Near her home in Cambridge, Mass., she found bench space and shared tools in a co-op shop where most members were Harvard and MIT grads looking for a livelihood they could pursue with their hands. Almost no one had any training, and the work tended to be utilitarian. McKie spent six years or so eking out a living building purely practical furniture and cabinets. She loved the environment and the activity, but eventually she got a little bored with the furniture she was making. “I started feeling like I wanted to bring it to life,” she said.

She remembers sitting in her living room at the time with the very simple furniture she had made—all straight lines and flat planes. “I would look at it for a long time, the way you might look at clouds in the sky. And as I looked I’d turn the armrests into animals. Or in the stance of a table I would see a four-legged creature. And I would think, well, that would be one way to bring this stuff to life.”
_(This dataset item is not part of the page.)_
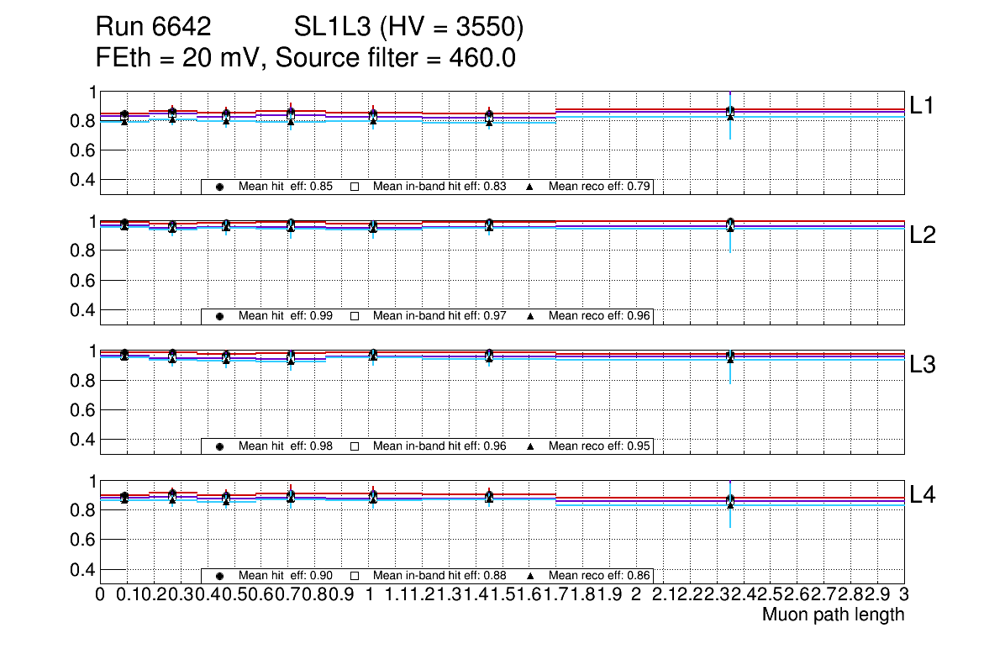Click the rightmost data point in L2 panel
The image size is (1005, 649).
click(x=730, y=224)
She had been doing shop drawings using drafting tools, but now she went back to freehand sketching. And she realized she needed to learn how to carve. “For some reason, instead of going out and taking a carving class, I just bought some tools and started hacking away. I still am a hacker, but I can always get what I want.”

Her carved furniture made an immediate impact; the very first animal form pieces she made were scooped up for a traveling show, which led to the first of what would become dozens of one-person shows at prominent galleries, where the work invariably sold. In the 1990s, at the urging of Garry Knox Bennett, she had one of her pieces cast in bronze, and that experience led her to have many pieces cast in bronze and others carved in stone. These works sold well and extended her fame, and they continue to attract extraordinary prices at auction.

McKie has built a body of work that is unparalleled in contemporary furniture. Her pieces, which fuse function with sculptural vibrancy, have made a deep impact within the furniture field and well beyond it in the realms of art and design. “I love that you can make a useful object beautiful,” she once said. “For me, that’s the ultimate challenge. I want to make art that people love.”